Scanning Transmission Electron Microscopy of SiAlON/Graphene Nano Platelets Composites Obtained with a Novel Homogenization Approach

Abstract

SiAlON ceramics have gained attraction as an engineering material due to their superior mechanical properties, thermal stability, creep resistance and corrosion resistance [1]. Thanks to its properties these ceramics are used for engineering applications like cutting tools, ball bearings and etc, where not only the mechanical properties but also thermal conductivity has significant importance in order to remove produced heat from work zone [2]. Graphene is the most promising candidate to improve thermal conductivity due to its extraordinary thermal properties to overcome heat transfer problem from work zone [3]. Graphene addition can also improve the electrical conductivity of naturally electrical insulator SiAlON ceramics and this can allow electro-discharge machining for shaping and manufacturing.

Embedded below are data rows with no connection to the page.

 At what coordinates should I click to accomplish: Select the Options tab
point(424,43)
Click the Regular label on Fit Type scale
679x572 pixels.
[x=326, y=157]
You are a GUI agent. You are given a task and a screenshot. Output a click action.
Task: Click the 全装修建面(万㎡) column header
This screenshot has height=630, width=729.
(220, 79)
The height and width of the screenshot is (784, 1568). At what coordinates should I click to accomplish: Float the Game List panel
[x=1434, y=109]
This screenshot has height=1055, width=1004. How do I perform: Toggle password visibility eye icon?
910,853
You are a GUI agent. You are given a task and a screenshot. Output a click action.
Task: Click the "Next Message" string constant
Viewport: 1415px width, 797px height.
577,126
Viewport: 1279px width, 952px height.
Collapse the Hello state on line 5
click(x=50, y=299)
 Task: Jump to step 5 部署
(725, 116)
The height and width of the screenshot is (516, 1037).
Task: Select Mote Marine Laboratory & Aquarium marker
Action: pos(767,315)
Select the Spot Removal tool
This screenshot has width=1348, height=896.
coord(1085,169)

The aim of this study is to characterize the graphene platelets containing SiAlON ceramic matrix composites by using transmission electron microscopy techniques. For this purpose composite samples were prepared by using spark plasma sintering of SiAlON forming powders (Si 3 N 4 , AlN, Al 2 O 3 , CaCO 3 , Y 2 O 3 , and Sm 2 O 3) and 4 wt% graphene flakes exfoliated by microfluidization process with commercial microfluidizer (Microfluidics M-110P) with 30,000 psi constant pump pressure for 16 cycles. Powder mixture was homogenized with ball mill prior to spark plasma sintering at 1950°C under 50MPa for 10 minutes. Transmission electron microscopy sample was prepared by conventional mechanical polishing method followed by Ar-ion beam thinning (Leica Microsystems EM-RES101). Electron transparent samples were examined by using 200kV field emission TEM (JEOL-JEM2100F) in STEM mode with HAADF detector (Model 3000, Fischione) and energy dispersive spectroscopy (EDX JEOL-JED2300T). XRD results, which are not given in here, showed that only β-SiAlON and graphene phases exist after sintering.